Exactly reproduce the lines beginning with the line that includes "At what coordinates" and ending with the last line of the data.

Saved entries:
--- --- ---
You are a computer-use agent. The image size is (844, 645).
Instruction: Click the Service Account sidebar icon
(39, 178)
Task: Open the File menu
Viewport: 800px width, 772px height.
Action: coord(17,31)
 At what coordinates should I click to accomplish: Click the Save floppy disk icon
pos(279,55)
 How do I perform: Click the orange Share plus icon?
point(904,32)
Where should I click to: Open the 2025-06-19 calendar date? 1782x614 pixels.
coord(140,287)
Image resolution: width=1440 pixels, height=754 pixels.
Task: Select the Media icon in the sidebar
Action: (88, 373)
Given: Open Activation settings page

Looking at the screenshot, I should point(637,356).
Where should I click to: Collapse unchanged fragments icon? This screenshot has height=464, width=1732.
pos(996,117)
--- --- ---
* Solution for this exercise:
 At what coordinates should I click to accomplish: Click the Save floppy disk icon
pos(279,55)
 How do I perform: Click the orange Share plus icon?
point(904,32)
Where should I click to: Open the 2025-06-19 calendar date? 1782x614 pixels.
coord(140,287)
Image resolution: width=1440 pixels, height=754 pixels.
Task: Select the Media icon in the sidebar
Action: (88, 373)
Given: Open Activation settings page

Looking at the screenshot, I should point(637,356).
Where should I click to: Collapse unchanged fragments icon? This screenshot has height=464, width=1732.
pos(996,117)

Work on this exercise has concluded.